The city has a plan, he said, to bring in an army of precontracted companies to deal with a direct hit from a Category 3 storm. Such a storm could leave more than 15 million cubic yards of debris, the city estimates.
But with the lesser hit, the city was left to handle the situation mostly on its own, leaving a limited number of trucks and personnel to do the work.
That's led to a flurry of calls from residents with questions, said Gloria Bingham, who runs the city's 311 helpline system.
Many of the calls - about 1,100 since the morning after the storm - concerned the suspended curbside recycling program.
In the weeks before the storm, the city had been developing a plan to boost participation in the program, which by some estimates is as low as 20 percent.

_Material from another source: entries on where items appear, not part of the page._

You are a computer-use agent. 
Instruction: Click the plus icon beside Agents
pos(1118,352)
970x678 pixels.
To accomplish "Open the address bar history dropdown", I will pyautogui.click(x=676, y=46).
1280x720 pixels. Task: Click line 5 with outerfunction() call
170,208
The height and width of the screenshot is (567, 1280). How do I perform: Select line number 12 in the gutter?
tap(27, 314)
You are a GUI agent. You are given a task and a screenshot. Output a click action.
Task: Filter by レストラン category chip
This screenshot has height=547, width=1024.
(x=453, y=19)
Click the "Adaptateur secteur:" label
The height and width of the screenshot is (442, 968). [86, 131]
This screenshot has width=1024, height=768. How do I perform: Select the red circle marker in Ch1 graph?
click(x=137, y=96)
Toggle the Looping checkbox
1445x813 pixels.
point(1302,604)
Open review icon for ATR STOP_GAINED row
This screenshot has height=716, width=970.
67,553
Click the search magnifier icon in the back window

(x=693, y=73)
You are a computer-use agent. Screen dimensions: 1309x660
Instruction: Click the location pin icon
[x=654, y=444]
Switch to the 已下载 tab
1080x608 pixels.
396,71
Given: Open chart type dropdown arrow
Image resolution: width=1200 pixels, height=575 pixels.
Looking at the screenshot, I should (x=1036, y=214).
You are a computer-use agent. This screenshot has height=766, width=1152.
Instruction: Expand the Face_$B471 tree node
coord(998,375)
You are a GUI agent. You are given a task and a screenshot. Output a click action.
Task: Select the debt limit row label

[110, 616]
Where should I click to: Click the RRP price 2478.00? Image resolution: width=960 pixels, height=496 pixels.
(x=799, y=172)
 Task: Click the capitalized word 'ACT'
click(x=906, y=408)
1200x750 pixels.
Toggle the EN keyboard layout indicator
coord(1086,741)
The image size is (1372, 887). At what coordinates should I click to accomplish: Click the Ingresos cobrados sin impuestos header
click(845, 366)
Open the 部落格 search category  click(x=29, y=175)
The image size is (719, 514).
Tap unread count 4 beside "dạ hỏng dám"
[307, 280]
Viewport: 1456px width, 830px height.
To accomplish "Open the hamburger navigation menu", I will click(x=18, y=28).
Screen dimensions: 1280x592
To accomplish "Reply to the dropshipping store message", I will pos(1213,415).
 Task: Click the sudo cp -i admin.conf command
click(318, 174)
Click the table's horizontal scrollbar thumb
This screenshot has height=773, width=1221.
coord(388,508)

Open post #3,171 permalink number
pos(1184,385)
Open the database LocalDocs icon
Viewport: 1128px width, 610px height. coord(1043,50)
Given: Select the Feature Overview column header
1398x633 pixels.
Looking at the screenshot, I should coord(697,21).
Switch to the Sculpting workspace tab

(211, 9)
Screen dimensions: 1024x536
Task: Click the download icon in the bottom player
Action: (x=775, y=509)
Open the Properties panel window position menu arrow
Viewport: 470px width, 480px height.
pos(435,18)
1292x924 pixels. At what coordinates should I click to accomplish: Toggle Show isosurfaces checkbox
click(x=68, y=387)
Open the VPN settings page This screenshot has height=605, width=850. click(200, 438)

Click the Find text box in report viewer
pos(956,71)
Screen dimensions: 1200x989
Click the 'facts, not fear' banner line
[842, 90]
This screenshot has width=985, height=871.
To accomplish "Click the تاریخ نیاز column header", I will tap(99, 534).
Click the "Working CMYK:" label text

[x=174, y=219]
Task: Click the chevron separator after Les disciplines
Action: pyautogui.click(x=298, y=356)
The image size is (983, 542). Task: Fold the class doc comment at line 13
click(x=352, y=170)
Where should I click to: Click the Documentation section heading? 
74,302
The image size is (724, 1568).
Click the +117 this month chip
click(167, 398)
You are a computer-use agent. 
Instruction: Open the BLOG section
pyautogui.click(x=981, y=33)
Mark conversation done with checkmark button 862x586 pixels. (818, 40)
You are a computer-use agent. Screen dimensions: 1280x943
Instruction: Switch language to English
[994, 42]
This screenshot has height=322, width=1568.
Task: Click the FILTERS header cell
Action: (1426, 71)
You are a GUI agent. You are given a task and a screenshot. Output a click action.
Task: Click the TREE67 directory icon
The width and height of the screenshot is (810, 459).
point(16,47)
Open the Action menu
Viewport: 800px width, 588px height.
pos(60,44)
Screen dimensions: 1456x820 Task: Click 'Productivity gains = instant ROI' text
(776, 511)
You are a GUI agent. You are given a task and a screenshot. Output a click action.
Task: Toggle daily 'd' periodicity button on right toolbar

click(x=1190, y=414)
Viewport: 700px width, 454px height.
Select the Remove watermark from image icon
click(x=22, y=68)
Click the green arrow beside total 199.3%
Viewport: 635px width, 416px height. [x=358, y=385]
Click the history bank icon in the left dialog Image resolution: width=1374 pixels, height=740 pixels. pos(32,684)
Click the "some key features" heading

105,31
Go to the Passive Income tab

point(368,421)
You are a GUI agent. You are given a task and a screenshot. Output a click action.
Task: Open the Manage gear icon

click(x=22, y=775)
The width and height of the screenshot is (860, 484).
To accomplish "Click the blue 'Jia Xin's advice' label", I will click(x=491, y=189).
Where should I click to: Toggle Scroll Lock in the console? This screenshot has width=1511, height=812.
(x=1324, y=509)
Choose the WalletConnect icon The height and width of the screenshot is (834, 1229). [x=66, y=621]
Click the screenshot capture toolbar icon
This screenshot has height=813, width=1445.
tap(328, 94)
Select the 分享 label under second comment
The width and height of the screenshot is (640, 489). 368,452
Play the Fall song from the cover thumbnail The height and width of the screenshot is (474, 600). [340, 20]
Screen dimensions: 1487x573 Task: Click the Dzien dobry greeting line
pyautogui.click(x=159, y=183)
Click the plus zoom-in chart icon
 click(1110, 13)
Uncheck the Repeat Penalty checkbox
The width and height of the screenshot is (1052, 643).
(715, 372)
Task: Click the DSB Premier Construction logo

Recycling has dropped more than 13 percent in recent years - from 11,770 tons in 2001 to 10,210 in fiscal 2005.
Buchanan said he's concerned that some neighborhoods, especially those that already had low participation, might abandon the program altogether because of the service suspension.
He said the department feels pressure from those frustrated by the suspension and that his crews are working hard to get the program back to normal. The city will announce when that happens, likely within a few weeks, if not sooner, but it all depends on the cleanup.